Deniz otobüsünde hızlıca yerimizi aldık. İçinde küçük bir büfesi vardı (sadece nakit ödeme kabul ediliyor). Tam saatinde kalktı ve iki buçuk saat sonra gayet konforlu bir yolculuk sonrası Girne limanındaydık. On dakika içerisinde aracımızı da teslim aldık. Çok acıktığımız için önce biz Girne merkezde hafif bir şeyler atıştırıp. Kalacağımız yere en yakın casinoya Royal Merit’e geçtik. Bahsettiğim gibi daha önce araç kiralamıştım. Hatta o zaman içimden sola dar, sağa geniş dön, sol da kal komutlarına o kadar geçirmiştim ki gece rüyamda sabaha kadar Kıbrıs sokaklarında bisiklet sürmüştüm. Bu sefer daha rahattım ancak yine de bir kez ters yola girdim, bir kez de park yerinden önümdeki aracın çıkması gerektiği için arabayı kullanmak için sürücü koltuğu yerine yan koltuğa oturdum. Diğer araç sahibi de durumu anladı ve gülmeye başladı. Ama genel olarak trafik, sokaklar yer yer dar olsada, sakindi ve de kiralık araçlar kırmızı plakaya sahip olduğu için halk çoğunluk bizlere karşı sabırlıydılar. Bir de kesinlikle kurallara Türkiye’dekilerden daha fazla uyuyorlar. Örneğin şu kavşak içindeki araçları bekleme kuralı bir bizim ülkemizde bir türlü oturamadı. Çok uzun olmayan casino macerasından sonra konaklayacağımız yere geçelim dedik. Ev sahibi oldukça yardım sever biriydi. Dağa doğru 10–15 dakikalık araçla tırmanma sonrası (ufak bir kaybolmayla) yıldızların altında. İlerleyerek konaklayacağımız yere vardık.

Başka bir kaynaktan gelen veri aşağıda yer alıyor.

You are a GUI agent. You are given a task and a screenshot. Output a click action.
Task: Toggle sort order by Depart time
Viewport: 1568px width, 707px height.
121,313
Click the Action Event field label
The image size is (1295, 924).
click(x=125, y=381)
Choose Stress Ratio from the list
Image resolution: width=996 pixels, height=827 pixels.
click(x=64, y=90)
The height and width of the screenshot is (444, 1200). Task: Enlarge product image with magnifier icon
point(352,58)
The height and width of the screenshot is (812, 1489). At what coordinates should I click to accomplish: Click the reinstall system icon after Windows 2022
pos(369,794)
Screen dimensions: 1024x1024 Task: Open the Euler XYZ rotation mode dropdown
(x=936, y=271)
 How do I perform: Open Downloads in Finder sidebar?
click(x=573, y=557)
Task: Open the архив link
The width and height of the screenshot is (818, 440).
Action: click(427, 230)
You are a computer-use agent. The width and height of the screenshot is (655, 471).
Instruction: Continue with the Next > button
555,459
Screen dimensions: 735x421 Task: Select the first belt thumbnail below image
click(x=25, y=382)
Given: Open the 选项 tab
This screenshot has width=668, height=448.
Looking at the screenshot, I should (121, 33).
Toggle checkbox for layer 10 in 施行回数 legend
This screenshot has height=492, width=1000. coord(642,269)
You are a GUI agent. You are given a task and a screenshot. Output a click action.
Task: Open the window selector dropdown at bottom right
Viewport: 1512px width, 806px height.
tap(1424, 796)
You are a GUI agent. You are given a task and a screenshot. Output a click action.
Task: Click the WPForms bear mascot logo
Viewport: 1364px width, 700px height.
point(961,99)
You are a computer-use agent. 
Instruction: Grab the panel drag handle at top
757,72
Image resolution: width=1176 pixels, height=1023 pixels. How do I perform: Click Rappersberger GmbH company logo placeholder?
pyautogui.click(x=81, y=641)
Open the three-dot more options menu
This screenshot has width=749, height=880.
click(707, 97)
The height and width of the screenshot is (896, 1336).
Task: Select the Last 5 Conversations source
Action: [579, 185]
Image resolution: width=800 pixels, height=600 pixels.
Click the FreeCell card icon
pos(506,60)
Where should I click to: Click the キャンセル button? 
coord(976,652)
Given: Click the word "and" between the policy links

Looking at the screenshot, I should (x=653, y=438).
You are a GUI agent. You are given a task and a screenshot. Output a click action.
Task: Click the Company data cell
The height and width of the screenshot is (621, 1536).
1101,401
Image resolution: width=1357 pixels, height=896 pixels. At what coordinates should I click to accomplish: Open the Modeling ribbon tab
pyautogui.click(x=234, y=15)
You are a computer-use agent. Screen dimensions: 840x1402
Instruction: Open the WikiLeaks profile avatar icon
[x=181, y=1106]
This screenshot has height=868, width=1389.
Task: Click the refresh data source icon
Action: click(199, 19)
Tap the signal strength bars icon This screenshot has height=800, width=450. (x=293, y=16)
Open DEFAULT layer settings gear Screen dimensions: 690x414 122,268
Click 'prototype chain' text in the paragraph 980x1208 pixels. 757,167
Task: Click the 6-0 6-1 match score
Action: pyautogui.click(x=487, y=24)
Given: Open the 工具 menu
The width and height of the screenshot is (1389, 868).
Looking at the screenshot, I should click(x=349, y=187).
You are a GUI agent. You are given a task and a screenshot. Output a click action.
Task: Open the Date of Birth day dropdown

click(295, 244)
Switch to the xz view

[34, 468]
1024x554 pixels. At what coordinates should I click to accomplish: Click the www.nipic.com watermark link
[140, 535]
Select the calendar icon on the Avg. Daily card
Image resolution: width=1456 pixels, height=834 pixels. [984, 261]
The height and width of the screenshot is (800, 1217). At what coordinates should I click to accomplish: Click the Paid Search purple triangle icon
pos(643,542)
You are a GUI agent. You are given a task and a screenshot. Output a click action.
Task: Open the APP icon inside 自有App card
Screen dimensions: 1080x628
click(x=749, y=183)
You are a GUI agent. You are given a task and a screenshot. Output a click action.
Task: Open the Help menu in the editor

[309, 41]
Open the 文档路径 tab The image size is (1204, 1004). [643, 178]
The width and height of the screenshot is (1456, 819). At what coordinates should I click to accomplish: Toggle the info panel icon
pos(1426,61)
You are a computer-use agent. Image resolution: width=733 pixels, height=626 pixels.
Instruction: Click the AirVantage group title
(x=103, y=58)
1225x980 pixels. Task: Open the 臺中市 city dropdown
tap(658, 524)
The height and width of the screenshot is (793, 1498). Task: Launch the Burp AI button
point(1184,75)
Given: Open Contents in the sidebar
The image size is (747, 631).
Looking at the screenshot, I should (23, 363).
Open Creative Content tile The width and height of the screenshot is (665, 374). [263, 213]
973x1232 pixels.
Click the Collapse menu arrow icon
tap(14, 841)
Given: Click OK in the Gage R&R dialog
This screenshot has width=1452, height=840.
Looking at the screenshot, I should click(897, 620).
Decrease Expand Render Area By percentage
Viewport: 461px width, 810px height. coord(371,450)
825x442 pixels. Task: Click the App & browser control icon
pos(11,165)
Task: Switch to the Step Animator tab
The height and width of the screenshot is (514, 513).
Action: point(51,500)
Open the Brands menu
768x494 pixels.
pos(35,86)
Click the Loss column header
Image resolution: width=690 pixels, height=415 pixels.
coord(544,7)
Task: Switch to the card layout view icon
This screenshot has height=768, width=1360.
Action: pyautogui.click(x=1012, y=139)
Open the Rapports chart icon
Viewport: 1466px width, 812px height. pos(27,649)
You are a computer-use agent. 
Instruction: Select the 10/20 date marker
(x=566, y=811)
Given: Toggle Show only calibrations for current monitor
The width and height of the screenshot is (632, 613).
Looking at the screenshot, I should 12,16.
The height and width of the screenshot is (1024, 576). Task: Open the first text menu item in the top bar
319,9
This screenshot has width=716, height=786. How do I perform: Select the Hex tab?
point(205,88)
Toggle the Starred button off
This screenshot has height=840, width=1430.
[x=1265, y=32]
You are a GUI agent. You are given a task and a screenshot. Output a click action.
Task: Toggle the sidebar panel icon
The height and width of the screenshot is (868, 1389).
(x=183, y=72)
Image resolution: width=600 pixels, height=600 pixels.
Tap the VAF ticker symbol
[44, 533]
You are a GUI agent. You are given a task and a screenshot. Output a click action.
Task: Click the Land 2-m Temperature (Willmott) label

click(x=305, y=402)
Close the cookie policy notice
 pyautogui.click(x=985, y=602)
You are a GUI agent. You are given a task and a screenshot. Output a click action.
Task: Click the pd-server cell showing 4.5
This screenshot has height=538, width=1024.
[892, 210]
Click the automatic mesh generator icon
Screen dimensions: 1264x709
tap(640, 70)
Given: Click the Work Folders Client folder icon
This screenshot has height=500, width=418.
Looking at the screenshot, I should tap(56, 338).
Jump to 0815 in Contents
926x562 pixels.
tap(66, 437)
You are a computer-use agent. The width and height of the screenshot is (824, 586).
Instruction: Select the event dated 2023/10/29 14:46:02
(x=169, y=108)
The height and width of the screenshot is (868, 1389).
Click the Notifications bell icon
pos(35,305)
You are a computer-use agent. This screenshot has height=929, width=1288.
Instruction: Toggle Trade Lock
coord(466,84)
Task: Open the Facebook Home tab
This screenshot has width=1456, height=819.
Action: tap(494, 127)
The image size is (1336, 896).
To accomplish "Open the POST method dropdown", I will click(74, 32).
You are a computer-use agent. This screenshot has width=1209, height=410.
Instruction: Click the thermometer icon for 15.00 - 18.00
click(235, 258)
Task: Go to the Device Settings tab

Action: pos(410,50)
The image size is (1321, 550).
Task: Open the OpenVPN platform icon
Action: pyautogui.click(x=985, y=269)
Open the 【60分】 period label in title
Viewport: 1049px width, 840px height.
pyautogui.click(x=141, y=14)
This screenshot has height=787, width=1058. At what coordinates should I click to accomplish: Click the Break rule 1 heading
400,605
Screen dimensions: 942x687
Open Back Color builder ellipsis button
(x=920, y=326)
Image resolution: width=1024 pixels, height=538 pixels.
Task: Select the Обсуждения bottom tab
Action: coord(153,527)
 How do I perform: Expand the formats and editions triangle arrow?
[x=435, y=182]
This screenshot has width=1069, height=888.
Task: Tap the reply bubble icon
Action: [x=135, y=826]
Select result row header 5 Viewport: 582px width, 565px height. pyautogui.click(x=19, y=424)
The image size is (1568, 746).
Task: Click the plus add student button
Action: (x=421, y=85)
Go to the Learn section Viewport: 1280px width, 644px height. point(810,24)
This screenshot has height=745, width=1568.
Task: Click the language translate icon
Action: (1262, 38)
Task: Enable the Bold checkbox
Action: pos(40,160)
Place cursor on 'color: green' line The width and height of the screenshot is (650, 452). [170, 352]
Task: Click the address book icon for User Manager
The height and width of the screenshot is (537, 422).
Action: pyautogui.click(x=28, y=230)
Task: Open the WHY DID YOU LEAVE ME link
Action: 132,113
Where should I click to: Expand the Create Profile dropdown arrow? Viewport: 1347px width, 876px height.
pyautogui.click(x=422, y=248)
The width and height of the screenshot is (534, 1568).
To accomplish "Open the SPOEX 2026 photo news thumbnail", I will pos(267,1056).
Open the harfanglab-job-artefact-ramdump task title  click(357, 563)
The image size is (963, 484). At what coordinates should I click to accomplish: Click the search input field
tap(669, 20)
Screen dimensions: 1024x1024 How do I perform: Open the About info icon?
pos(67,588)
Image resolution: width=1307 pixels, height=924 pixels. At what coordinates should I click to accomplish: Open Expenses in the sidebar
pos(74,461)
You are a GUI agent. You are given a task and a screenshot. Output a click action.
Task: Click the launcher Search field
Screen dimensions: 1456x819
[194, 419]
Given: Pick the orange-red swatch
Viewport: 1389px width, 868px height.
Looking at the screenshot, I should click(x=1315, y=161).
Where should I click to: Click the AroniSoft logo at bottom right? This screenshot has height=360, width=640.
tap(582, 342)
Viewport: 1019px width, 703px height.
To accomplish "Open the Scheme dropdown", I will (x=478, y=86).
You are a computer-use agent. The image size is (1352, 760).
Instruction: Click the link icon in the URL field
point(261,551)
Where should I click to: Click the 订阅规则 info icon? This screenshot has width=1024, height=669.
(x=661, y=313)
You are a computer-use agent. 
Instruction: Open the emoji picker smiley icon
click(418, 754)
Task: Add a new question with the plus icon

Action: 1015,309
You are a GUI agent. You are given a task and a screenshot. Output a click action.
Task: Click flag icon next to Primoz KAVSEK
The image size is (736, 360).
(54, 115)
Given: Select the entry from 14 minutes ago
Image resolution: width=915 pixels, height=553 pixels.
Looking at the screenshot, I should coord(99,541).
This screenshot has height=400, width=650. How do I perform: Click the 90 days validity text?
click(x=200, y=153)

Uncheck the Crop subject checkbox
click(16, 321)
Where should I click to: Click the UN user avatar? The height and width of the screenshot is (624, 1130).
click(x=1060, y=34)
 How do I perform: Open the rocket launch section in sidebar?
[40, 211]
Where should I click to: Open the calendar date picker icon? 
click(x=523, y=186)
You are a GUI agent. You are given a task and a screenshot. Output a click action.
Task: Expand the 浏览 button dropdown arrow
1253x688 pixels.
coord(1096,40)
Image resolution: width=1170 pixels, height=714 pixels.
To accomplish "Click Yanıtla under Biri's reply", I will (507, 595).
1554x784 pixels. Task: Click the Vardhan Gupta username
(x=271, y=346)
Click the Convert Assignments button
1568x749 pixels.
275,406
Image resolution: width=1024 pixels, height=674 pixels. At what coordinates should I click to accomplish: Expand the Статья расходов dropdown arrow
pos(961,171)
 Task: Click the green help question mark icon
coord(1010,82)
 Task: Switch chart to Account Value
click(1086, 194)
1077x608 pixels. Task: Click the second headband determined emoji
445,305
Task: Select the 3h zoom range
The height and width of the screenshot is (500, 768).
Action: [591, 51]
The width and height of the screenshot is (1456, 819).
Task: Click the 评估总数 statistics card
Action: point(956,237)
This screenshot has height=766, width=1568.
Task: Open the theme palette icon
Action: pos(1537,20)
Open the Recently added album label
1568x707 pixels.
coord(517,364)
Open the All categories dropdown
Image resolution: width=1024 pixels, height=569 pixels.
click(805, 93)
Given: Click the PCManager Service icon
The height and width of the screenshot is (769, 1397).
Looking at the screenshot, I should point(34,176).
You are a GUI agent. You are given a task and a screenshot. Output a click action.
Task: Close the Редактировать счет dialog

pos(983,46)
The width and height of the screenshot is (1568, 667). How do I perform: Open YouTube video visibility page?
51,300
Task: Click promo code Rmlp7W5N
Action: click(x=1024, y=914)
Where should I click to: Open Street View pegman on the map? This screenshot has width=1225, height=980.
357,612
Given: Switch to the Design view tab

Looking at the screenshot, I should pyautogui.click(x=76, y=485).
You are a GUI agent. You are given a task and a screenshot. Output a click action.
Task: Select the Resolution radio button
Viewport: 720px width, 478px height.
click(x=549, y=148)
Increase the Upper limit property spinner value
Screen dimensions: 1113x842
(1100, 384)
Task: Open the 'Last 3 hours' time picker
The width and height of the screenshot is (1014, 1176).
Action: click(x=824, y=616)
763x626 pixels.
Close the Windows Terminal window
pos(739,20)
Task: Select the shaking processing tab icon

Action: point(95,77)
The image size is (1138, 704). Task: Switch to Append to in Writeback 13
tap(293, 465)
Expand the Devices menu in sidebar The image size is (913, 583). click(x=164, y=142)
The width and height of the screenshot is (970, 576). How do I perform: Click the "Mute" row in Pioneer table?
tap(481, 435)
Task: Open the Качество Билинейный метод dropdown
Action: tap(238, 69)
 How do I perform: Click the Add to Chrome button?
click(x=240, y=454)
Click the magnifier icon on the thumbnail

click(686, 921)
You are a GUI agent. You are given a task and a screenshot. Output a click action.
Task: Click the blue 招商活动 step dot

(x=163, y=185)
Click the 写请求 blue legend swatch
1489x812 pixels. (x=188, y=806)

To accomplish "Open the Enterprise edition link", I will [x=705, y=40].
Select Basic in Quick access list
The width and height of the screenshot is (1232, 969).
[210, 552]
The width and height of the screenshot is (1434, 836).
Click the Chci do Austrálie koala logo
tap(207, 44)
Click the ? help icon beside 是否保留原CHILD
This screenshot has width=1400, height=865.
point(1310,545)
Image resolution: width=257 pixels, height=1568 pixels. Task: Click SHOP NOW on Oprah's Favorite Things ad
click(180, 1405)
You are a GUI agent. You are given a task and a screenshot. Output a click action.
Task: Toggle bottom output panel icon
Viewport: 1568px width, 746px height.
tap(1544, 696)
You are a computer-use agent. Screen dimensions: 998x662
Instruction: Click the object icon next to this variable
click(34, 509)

Odamıza yerleştik bir iki yudum bir şeyler içip uyuduk. Sabah çok güzel bir manzaraya uyandık. Kahve insanı olduğumuz için araca atlayıp en yakın kahveciye geçtik. Afyonumuzu patlattıktan sonra günü planladık. Önce bir deniz yapıp ardından ev sahibinizin ikramı olan şarap ile günü batırıp son olarak yine yeniden başka bir casinoda şansımızı deneyecektik. Tabii bir de yapılacaklar listemde olan dron çekimlerim vardı. Döndüğümüzde daha bizi Aspro ve Mavro karşıladı. Oldukça cana yakın ve uysallardı. Eşimin korkusu olduğu için cana yakın ev sahibi ile adaya varıp varmadığımızı konuşurken; ısırmazlar değil mi diye sorduğumda “Beyaz olan önce bir ısırık alır tadınızı beğenirse öğününü tamamlar” demişti. “Siyah olan zaten kocamış bir karı artık” dedi ve karşılıklı gülüştük. Telefonu kapattıktan sonra ada şivesinin tatlılığı üzerine konuştuk. Gerçi biz her türlü şiveyi çok eğlenceli ve sempatik buluyoruz. Bazı Kıbrıs’lı öğrencilerimden aslında kulak aşinasıydım. Ancak bir kere derste başka bir öğrencim benzer şive ile konuştuğunda Kıbrıslı mısın diye sorduğumda “yok hocam Suriyeliyim” demişti. Bunun üzerine “iyi de Kıbrıslılar gibi konuşuyorsun” dediğimde “ev arkadaşım Kıbrıslı” diyivermişti. Şaşkınlık verici ve komik bir anı olarak ben de kalmıştı bu olay.

Ev sahibimizden deniz için aldığımız öneri doğrultusunda Suna’s Beach Club’a geçtik. Açıkcası bu kadar güzel bir denizi olacağını düşünmediğimizi itiraf etmeliyim. Çünkü daha güzel sahillerin Gazimağusa tarafında olduğunu biliyordum. Ama biz buraya bayıldık. Kıbrıslılar sezonu kapattığı için plaj bizim gibi turistlere kalmıştı. Bir kaç saat yüzdük. Jet ski ile dolaştık. Kokteyllerimizi içip biraz da havuz başında vakit geçirmeye karar verdik.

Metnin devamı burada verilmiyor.